Set up by claimants who had been through the appeals process already, at its peak the group had more than 11,600 members. Paul Eite told Real Media;

‘If it was not for [the Facebook group] a lot of people, myself included, would never have known just how widespread this issue was. The group was invaluable … in getting advice and support from people in exactly the same situation … The group gave good advice thanks to people who had worked within HMRC or general tax areas, plus people who had their claims sorted out quickly and could explain the process.’

When the scale of the crisis became apparent, ‘Concentrix Mums’ approached the Victoria Derbyshire programme on the BBC. Following their appearance, the Work and Pensions Committee invited several members of the group to give evidence to the Committee.

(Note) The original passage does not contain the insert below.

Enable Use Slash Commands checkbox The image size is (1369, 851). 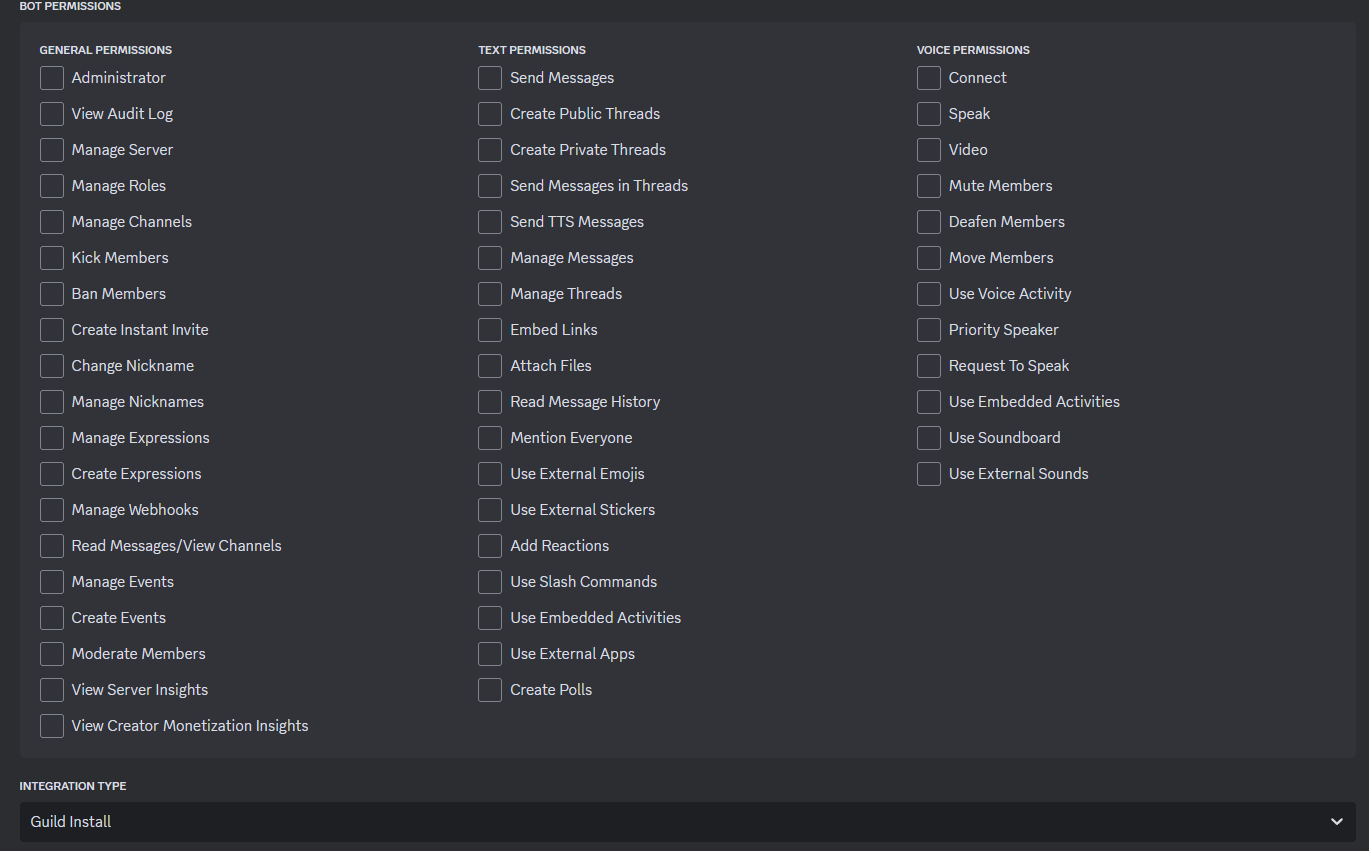[490, 582]
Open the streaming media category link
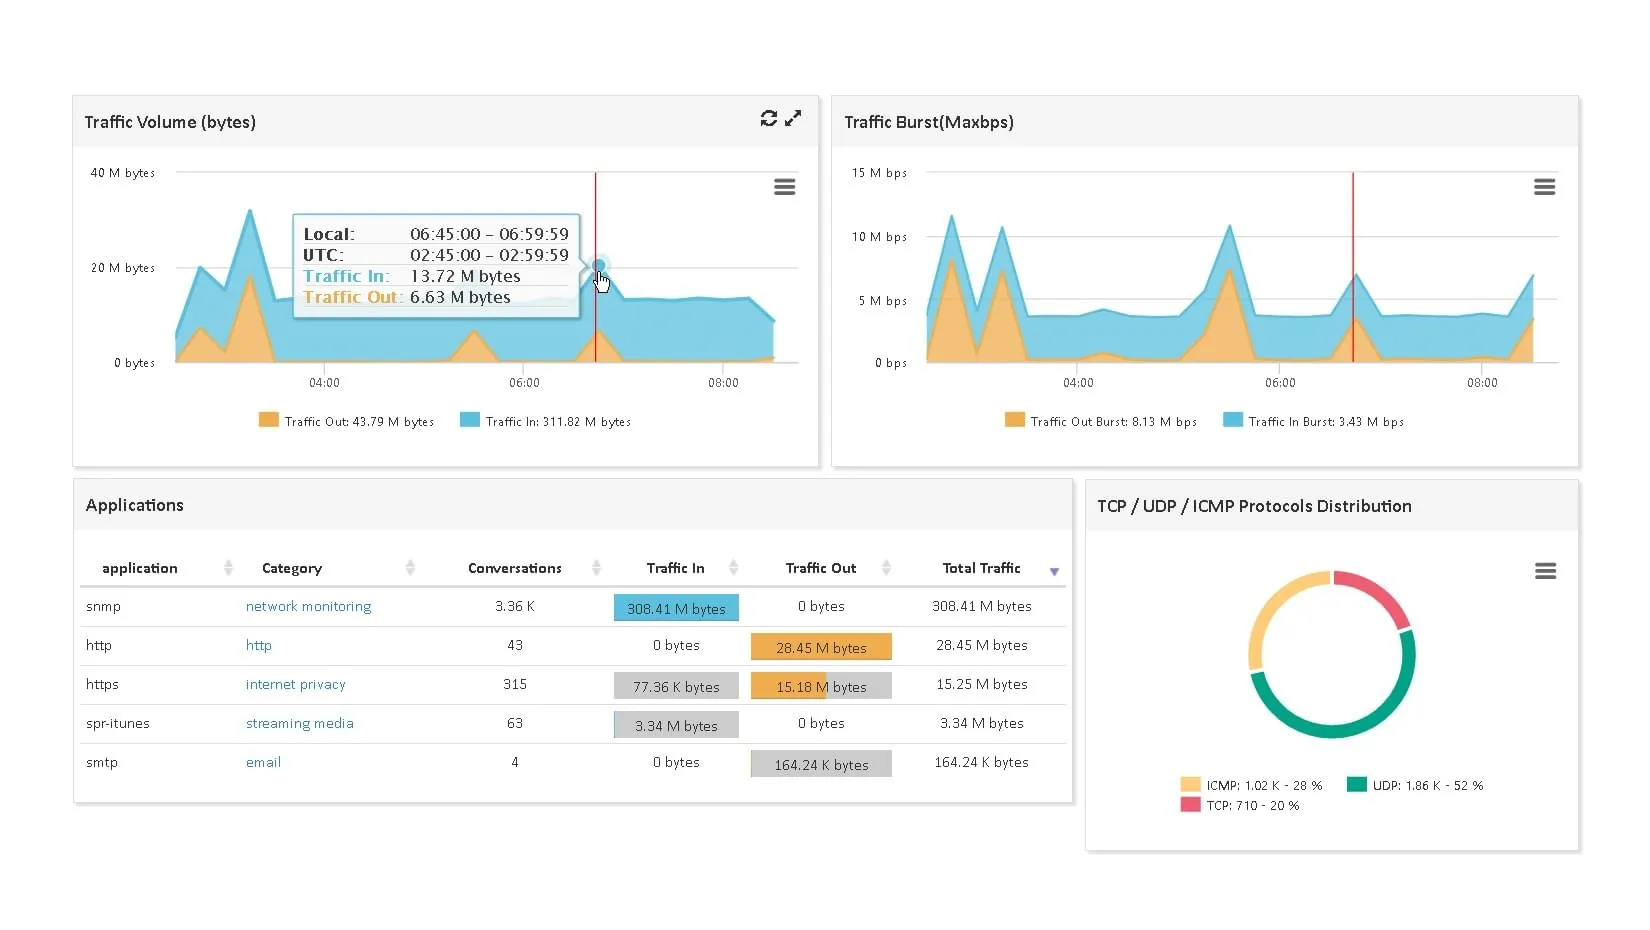 (x=299, y=723)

The Facebook group also uncovered evidence of what they believe is an enormous data protection breach, after an estimated 100 claimants received other people’s documents from Concentrix, including bank statements, tax returns, and national insurance numbers. With the Government providing apparently little oversight of its £75million contract with Concentrix, a Facebook Group of determined parents stepped into the breach. Finally, HMRC took action.

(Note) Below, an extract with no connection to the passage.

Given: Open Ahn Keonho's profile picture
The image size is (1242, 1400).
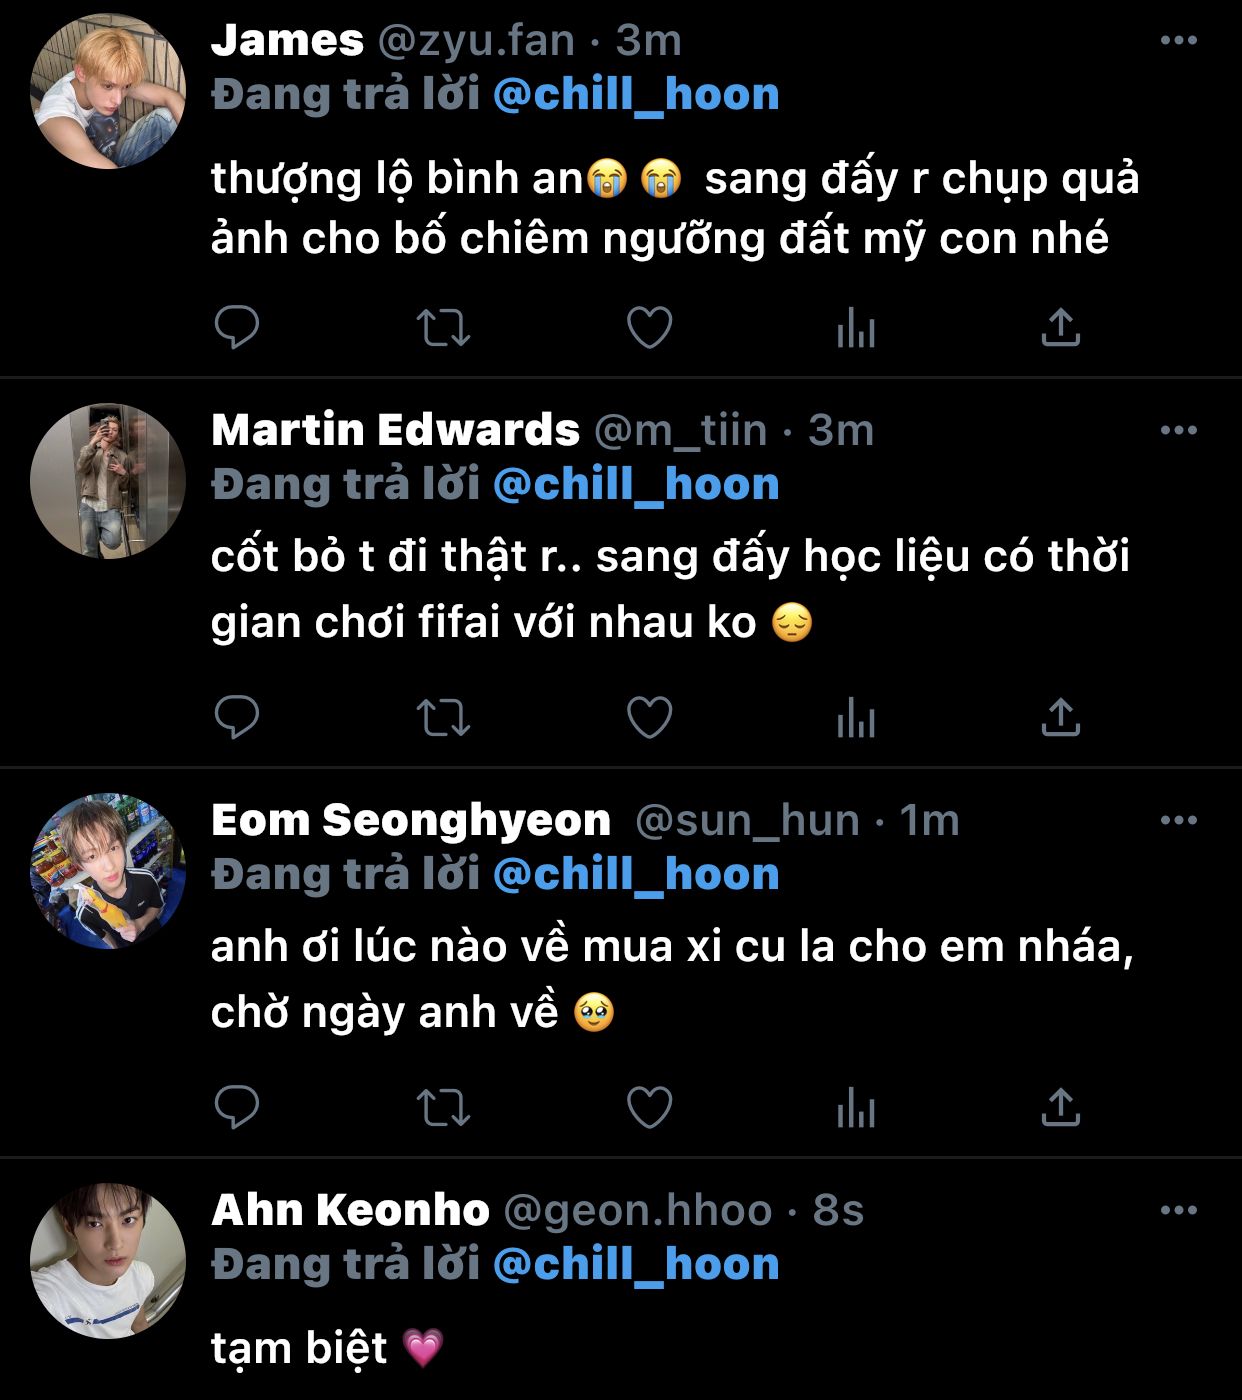Looking at the screenshot, I should tap(108, 1261).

In late October, HMRC informed Concentrix it would not be renewing the company’s contract in 2017. The company told the Work and Pensions Committee that it was given just fifteen minutes notice of the news, and had previously been told by HMRC as late as September that the contract would be renewed. Mhairi Black MP, a member of the Committee, questioned whether the move was a ‘case of PR damage control’. After further outcry in the House of Commons and in the press, HMRC announced it would be taking its fraud investigations back in house with immediate effect.

The debacle begs the question – is outsourcing ever compatible with the welfare state? For a Government so keen to bring private corporations into the public sphere, there seems to be a severe case of institutional amnesia at the heart of the civil service, and a lack of inclination amongst ministers to learn from their mistakes. Time and time again the same old story seeps out into the press; large sums of public money handed out to private companies, little to no oversight by government departments, a lack of return on promised savings, and sheer and utter incompetence. Worse, the abuse of the most vulnerable and in this case, the Government’s most beloved social grouping, hard-working families. Think A4E back in the coalition days and workfare, think Atos and Capita and the travesty of PIP and work capability assessments.

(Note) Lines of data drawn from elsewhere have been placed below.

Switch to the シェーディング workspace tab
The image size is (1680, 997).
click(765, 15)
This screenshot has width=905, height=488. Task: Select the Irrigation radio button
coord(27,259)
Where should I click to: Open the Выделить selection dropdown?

When people are treated as units, and when payment is linked to profit, the reality of the lives behind the paperwork is forgotten. That low-income families, people with disabilities and children, were being plunged into poverty on the thinnest of evidence appears to have barely been a consideration. As for HMRC – it wasn’t their problem, they’d passed it over to Concentrix for a huge fee and that was that – until a group of determined parents took it to the press and reminded them that it is the Government’s problem. The involvement of private companies removes the most important tenet of welfare in this country – that at it’s heart, it is an invaluable safety net provided by the state.

The tax credits scandal is not over. The administration of fraud investigations may have been taken back in house but tax credits are still being stopped by HMRC (who seem keen to turn claimants’ details over to another private company, Advantis, a debt collection agency). But this debacle has shown that when the Government turns a blind eye to its responsibilities, when it stands by as thousands of vulnerable people are failed and left high and dry, those people will not just stand by and allow themselves to be trampled. At the heart of this affair, the people most affected spoke up, and ensured they were heard.